Comodoro Rivadavia, Argentina to a windy sheep station in Chile.
We set Jayne out front to lead the pack. She had come up to Porno Pedro’s Place from down the coast a little, so she knew we were about to encounter a police check stop heading south. Jayne was also the only one with insurance out of all of us. While technically required, insurance is tough to purchase in Argentina, and Jayne was the only one who had done so. Fortunately putting the pretty girl up front to talk to the Latino police did the trick, and we were easily on our way with a smile and a wave.
Putting Jayne up front didn’t always work wonders though. Didn’t take long before reuniting had resulted in yet another crash.
Met a couple other travelers, Elisa and Tom, at the gas station riding on Honda 125cc’s. She was heading right up to Seattle. Tom not as far. Tough battling the winds on anything it turns out. More hours per day of battle at the slower speeds of the 125’s.
Speaking of wind, a few days back I had given Joe his first EVER pair of earplugs to try out. Joe hadn’t tried them since he started his trip up in California. He was well impressed:
Elisa had recommended we stop at a campground on the beach near San Julian, but we missed the turn-off as it was getting dark. We asked at the YPF gas station, and while he was recommending somewhere, we realized the station itself held promise. Free wifi, bathrooms, a restaurant and a large vacant lot out back with some trees and trailers to block the wind. We were set!
We had beers in the restaurant while we warmed up and chatted. Our server sensed out reluctance to buy anything from the moderately priced menu, so brought us over some free snacks! While munching, Jayne used the wifi to find out that our dad already had figured out our sleeping arrangements for the night. Incredulous at how he could possibly know this, Joe and Ian had Jayne ask dad what kind of beer we were drinking…
In the morning we set our goal as “however far past the ferry we could get”. We got as far as Mario’s farm house.
Along the way we stopped in Rio Gallegos for late lunch, knowing we likely wouldn’t have a big dinner when camping that night. After eating we ran into AJ and his BMW in the street. Jayne and AJ chatted for a bit while Ian and I quickly tightened some hose clamps to fix a coolant leak on Maria. AJ gave us a rundown on the colder weather and wind we would encounter on the other side of the ferry. I was already wearing almost all my clothes to insulate from the cold. He also mentioned a couple times that it was a little “late in the season” for a push to Ushuaia, the city from which he himself had just travelled.
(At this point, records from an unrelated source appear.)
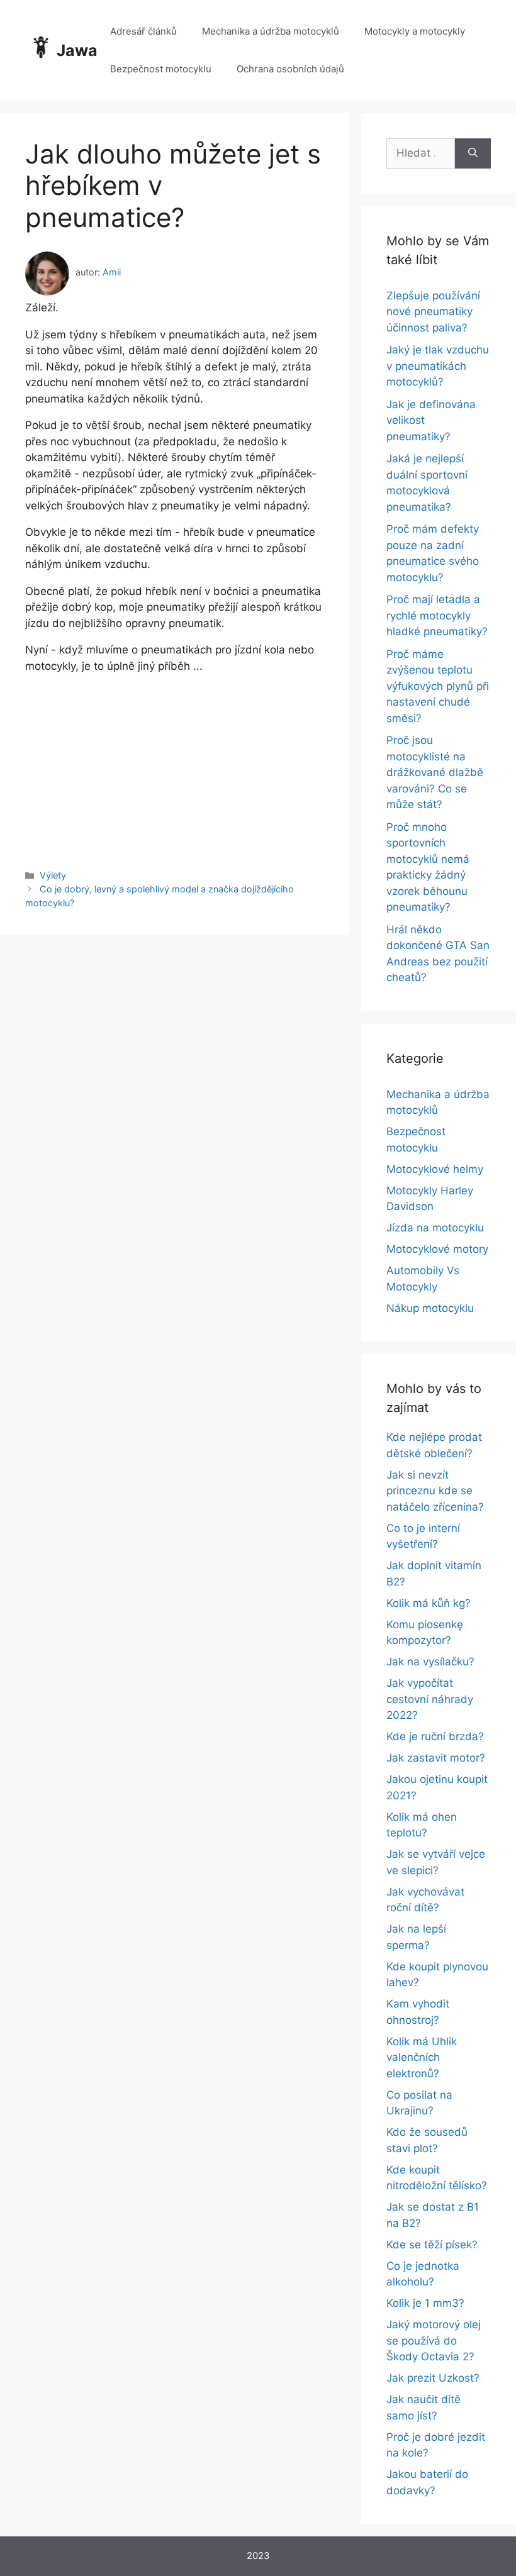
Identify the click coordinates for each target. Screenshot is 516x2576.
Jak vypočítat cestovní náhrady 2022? (429, 1699)
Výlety (53, 875)
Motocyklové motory (437, 1249)
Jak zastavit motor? (435, 1758)
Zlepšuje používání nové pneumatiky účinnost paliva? (433, 311)
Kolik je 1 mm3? (425, 2303)
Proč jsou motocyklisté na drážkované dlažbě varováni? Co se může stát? (434, 772)
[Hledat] (473, 153)
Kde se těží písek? (432, 2244)
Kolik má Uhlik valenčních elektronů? (421, 2057)
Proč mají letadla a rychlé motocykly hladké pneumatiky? (437, 615)
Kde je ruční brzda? (435, 1736)
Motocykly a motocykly (414, 31)
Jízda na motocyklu (435, 1227)
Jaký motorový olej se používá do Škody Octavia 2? (433, 2340)
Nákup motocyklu (430, 1308)
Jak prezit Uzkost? (433, 2378)
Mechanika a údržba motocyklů (270, 31)
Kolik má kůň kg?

We chuckled at this, took down his advice on a good hostel in Ushuaia called Momo’s or something and set off. “Late in the season” as it was, we were just a two day ride from the bottom.
The border crossing was standard and easy. One small hiccup when it was noted Jayne’s moto had been listed as a “station wagon” on her paperwork. While Jayne has enough gear to qualify, I reckon just not quite enough wheels. No trouble, through quickly, in an organize fashion, and onwards to the ferry. We love smooth borders.
The ferry was just sitting there waiting for us as we rolled up. We didn’t even have to put our feet down before rolling aboard. So kind of them to wait! And then they didn’t even ask us to pay! Still not sure if this is standard policy or not.
Penguins frolicked and seals swam over towards where we had seen the penguins frolicking. A nice ferry ride by all accounts.
The winds weren’t bad considering the horror stories we had read about on the forums. We were able to ride about an hour after disembarking the ferry before we started hunting for a place to camp with some wind shelter. Not many trees in these parts, in fact not much in the way of wind protection at all for camping. Eventually we saw a farm house with some large looking trees beside it. We stopped and Jayne and I walked up to ask if we could camp in the protection of their yard. Jayne decided to accompany me as she felt my bearded homeless look might be intimidating. Always looking out for me…
Mario answered the door. “might we set up camp in your yard please?”. “POR FAVOR!!” Mario beamed back at us with a big smile. Next thing you know we’re all inside drinking Mate from a cow’s hoof. We’d found our place to stay the night: a sheep farm run by Mario and his family. It would prove to be the wisest stop we could have ever made. In the morning… in the morning we headed for the ultimate end of the Ultimate Ride: Ushuaia!